[RECORDS FOR THIS EXERCISE Boundary: Start]
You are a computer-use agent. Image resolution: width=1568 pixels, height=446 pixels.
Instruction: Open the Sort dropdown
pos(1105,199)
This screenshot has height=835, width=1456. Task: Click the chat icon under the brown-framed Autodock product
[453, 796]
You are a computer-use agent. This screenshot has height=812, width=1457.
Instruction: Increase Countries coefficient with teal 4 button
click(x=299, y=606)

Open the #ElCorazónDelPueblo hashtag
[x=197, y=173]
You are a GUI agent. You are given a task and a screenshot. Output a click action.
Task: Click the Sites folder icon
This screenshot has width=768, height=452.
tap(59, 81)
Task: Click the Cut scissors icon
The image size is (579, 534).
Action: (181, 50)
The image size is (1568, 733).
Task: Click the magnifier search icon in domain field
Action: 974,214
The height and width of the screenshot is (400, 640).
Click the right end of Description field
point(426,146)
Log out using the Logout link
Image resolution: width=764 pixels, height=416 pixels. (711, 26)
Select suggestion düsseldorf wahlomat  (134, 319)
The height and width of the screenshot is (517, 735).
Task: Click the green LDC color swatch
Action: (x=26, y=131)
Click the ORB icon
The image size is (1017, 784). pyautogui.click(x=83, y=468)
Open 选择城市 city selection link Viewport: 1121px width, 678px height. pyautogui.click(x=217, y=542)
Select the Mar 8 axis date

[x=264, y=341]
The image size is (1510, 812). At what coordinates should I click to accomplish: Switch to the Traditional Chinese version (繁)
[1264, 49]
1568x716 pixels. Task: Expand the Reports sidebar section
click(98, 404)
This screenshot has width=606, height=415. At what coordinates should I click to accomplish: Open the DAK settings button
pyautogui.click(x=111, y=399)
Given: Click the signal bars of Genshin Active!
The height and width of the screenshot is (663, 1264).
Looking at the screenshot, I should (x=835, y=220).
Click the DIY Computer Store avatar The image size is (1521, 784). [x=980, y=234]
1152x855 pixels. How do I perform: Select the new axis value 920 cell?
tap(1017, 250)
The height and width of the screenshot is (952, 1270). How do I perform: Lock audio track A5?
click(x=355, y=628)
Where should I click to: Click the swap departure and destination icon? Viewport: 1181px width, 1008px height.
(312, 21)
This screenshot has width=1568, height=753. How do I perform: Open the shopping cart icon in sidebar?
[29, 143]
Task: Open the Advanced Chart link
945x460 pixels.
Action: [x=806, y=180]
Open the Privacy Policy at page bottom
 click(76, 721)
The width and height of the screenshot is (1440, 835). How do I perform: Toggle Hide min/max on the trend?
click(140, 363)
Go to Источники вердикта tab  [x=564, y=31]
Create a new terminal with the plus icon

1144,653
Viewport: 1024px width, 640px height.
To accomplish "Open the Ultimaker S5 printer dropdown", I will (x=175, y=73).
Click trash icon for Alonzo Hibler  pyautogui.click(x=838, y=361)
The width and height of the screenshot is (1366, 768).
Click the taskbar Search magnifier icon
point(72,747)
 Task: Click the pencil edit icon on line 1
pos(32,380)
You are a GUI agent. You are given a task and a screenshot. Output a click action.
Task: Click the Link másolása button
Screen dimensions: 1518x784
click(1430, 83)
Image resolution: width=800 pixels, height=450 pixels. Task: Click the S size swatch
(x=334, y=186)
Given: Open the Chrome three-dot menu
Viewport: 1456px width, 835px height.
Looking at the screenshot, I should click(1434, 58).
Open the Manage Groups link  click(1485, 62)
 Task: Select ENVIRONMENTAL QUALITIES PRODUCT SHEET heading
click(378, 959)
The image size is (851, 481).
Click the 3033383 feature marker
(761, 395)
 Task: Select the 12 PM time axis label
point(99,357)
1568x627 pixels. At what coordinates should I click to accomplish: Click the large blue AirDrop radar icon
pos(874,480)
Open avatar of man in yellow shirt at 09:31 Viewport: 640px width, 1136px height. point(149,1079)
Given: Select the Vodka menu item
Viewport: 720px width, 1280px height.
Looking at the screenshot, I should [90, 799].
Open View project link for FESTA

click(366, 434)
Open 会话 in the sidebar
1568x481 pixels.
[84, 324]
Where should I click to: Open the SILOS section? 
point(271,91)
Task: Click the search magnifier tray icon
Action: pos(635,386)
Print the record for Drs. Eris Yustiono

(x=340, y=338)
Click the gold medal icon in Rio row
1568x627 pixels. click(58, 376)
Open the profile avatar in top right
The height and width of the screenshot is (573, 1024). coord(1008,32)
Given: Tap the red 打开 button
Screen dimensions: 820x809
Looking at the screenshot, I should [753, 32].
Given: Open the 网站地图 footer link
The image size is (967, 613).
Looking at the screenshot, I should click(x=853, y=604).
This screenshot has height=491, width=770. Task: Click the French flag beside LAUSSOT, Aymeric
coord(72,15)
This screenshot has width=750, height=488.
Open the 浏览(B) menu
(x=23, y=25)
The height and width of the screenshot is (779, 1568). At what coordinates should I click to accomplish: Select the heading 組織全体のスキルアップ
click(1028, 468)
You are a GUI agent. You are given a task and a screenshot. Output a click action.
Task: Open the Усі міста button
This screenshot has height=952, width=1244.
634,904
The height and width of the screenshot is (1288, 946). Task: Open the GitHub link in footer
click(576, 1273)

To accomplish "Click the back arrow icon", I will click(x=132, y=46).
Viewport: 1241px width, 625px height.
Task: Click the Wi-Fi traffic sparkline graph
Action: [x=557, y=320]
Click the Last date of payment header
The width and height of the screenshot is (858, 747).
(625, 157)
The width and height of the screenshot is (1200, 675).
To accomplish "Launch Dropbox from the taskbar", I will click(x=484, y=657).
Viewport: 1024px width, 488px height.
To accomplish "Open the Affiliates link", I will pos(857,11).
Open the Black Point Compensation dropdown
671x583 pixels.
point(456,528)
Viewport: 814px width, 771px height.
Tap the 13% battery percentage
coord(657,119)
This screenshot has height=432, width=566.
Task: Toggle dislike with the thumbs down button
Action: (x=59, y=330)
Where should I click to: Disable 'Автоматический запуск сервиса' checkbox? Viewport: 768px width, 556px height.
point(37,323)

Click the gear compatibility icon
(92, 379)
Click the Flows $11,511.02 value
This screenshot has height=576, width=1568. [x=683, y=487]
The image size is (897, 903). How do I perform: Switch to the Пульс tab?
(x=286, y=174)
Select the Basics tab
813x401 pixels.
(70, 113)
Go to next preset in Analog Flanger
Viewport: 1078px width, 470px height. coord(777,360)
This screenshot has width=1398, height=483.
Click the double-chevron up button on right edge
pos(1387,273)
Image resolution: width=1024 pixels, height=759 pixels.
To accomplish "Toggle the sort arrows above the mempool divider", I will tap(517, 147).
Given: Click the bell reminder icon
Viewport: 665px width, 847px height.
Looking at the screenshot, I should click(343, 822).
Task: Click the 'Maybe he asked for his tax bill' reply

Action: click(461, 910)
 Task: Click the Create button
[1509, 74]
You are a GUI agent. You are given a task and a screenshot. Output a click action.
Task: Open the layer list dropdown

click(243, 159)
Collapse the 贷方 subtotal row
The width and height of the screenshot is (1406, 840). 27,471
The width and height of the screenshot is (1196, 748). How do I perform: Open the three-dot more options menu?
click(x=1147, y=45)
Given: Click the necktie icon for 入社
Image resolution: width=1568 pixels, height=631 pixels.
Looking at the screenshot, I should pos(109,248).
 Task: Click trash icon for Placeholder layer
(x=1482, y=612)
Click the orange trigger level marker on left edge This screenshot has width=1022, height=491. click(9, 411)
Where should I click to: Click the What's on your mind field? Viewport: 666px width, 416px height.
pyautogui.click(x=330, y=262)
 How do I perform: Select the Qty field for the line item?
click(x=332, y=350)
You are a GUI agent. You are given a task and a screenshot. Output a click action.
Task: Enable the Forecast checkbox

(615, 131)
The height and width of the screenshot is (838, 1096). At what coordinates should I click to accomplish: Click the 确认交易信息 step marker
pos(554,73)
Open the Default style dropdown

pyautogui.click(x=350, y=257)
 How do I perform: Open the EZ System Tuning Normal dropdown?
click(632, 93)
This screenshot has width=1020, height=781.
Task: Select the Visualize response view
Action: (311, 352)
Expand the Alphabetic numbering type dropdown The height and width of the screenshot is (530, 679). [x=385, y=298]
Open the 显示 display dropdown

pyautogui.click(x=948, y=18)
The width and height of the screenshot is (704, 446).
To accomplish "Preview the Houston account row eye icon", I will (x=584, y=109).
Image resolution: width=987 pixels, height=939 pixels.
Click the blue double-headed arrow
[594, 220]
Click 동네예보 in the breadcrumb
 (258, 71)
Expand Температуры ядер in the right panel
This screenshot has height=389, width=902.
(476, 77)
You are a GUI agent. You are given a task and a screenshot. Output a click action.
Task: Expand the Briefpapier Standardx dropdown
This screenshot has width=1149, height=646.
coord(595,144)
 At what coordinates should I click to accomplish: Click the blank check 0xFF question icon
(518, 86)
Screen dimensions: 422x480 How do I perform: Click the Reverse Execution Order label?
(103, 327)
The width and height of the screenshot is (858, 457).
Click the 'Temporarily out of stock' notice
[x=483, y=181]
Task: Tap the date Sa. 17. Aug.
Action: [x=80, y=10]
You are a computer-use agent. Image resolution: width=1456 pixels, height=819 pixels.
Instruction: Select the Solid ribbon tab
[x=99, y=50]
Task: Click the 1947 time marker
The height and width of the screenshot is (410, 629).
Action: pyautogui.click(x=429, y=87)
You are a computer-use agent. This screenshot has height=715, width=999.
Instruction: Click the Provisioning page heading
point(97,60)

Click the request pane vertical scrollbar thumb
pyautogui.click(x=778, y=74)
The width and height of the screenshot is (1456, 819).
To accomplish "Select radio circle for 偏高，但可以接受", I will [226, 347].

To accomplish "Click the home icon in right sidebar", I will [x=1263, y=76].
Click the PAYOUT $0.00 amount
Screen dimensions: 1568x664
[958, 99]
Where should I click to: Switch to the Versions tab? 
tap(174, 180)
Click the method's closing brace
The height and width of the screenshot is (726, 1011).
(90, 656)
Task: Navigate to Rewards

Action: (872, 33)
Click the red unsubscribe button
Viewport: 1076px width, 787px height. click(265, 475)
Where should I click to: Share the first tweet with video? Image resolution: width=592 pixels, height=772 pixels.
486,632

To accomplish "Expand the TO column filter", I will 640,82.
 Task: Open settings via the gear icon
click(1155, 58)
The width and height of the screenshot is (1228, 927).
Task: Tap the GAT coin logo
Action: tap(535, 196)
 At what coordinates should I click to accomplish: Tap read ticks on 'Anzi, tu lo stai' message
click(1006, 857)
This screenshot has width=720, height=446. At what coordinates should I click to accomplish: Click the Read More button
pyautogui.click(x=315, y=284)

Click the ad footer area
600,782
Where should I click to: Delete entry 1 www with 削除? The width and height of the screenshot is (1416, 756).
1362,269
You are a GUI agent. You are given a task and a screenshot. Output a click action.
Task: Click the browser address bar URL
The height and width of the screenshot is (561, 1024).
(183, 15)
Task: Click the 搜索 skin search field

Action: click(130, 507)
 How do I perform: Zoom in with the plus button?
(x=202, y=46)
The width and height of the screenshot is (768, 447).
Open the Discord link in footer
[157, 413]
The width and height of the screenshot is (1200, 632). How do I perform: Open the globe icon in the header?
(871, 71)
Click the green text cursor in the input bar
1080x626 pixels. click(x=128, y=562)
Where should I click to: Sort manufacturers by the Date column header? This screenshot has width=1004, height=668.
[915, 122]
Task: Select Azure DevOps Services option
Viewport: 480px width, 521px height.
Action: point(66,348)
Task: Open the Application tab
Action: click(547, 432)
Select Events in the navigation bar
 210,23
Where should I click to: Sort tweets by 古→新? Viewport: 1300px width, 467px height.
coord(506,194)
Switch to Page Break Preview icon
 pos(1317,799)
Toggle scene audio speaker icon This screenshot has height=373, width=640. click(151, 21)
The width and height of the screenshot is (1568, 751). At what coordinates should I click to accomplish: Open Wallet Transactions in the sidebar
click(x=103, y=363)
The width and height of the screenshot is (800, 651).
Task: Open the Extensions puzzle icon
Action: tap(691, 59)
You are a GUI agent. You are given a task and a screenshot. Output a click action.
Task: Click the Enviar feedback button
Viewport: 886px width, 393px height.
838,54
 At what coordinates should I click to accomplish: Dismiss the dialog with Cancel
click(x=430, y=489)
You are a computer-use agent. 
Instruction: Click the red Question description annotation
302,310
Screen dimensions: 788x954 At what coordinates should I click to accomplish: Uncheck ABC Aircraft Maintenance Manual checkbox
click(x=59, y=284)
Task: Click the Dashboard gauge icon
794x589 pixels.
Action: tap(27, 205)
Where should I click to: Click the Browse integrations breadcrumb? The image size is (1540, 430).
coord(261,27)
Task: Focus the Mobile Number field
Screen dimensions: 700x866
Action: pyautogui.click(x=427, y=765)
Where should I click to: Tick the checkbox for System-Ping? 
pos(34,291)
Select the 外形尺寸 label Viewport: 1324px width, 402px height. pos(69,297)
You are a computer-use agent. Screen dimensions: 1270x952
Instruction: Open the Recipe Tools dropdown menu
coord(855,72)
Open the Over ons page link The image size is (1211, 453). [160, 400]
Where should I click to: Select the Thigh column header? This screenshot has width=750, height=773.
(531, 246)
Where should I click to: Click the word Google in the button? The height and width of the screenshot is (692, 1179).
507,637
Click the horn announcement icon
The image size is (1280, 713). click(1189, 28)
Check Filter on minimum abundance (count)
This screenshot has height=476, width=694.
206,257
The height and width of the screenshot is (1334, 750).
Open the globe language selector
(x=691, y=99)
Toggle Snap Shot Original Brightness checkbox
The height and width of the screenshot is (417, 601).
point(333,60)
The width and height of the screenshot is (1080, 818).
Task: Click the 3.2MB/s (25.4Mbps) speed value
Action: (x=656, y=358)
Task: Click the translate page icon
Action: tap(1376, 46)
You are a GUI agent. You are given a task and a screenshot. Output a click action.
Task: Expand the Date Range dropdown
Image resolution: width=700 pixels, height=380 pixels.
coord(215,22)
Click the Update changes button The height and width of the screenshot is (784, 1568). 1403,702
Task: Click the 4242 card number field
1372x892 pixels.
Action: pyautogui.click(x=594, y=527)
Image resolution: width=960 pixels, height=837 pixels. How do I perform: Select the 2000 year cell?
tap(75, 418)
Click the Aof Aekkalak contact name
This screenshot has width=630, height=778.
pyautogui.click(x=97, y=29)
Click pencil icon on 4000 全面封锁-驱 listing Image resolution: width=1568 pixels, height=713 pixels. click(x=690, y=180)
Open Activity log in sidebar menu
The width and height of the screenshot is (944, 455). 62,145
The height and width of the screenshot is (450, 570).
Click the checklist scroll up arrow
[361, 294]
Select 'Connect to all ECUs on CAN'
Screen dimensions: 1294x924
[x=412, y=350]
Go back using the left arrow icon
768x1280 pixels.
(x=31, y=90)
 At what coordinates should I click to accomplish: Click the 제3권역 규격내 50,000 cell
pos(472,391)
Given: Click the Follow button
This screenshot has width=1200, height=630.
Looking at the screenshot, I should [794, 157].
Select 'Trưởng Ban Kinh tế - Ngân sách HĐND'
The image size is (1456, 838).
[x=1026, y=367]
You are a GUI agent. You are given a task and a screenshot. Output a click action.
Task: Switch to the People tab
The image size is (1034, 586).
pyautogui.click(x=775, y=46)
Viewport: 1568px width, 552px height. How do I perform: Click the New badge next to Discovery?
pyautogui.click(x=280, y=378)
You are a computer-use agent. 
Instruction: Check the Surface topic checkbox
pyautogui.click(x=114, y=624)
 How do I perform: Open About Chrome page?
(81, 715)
[RECORDS FOR THIS EXERCISE Boundary: End]
ASSIGNMENT -
Take the entries above and copy them exactly from the first line through the line with "has height=812, width=1457."; leave out every line after it.

ANSWER FOR THIS EXERCISE -
You are a computer-use agent. Image resolution: width=1568 pixels, height=446 pixels.
Instruction: Open the Sort dropdown
pos(1105,199)
This screenshot has height=835, width=1456. Task: Click the chat icon under the brown-framed Autodock product
[453, 796]
You are a computer-use agent. This screenshot has height=812, width=1457.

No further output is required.